As at the Latest Practicable Date, to the best of the Directors’ knowledge, information and belief having made all reasonable enquiries, King Castle and its associates (including Mr. Wong) (to the extent they have an existing interest in the Shares) will abstain from voting at the EGM on the resolutions in respect of the Subscription Agreement, the Shares Transfer Agreement and the transactions contemplated thereunder. To the best of the Directors’ knowledge, information and belief, having made all reasonable enquiries, save for the aforementioned, as at the Latest Practicable Date, no other Shareholder is required to abstain from voting on the relevant resolutions at the EGM.

To determine the entitlement of the members of the Company to attend and vote at the EGM to be held on Monday, 18 November 2024, the register of members of the Company will be closed from Tuesday, 12 November 2024 to Monday, 18 November 2024, both days inclusive.
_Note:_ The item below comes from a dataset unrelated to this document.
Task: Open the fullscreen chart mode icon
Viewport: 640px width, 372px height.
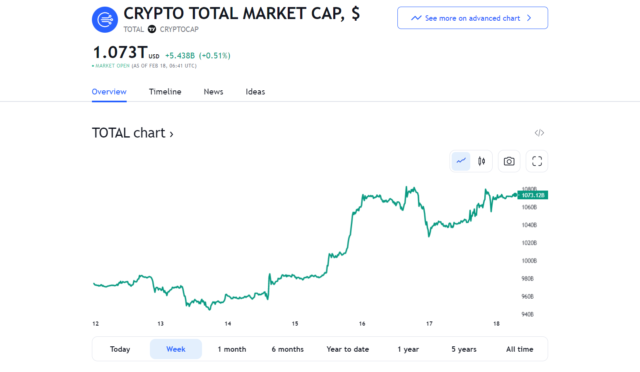Action: pos(537,161)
In order to qualify for attending and voting at the EGM, all transfer documents should be lodged for registration with the Share Registrar, Tricor Investor Services Limited, at 17/F, Far East Finance Centre, 16 Harcourt Road, Hong Kong no later than 4:30 p.m. on Monday, 11 November 2024.

All the resolutions proposed to be approved at the EGM will be taken by poll and an announcement will be made by the Company after the EGM on the results of the EGM.

14. RECOMMENDATION

The Directors consider that the Share Consolidation, the Subscription Agreement, the Shares Transfer Agreement and the transactions contemplated thereunder are in the interests of the Company and the Shareholders as a whole, and the terms and transactions contemplated are fair and reasonable so far as the Shareholders are concerned.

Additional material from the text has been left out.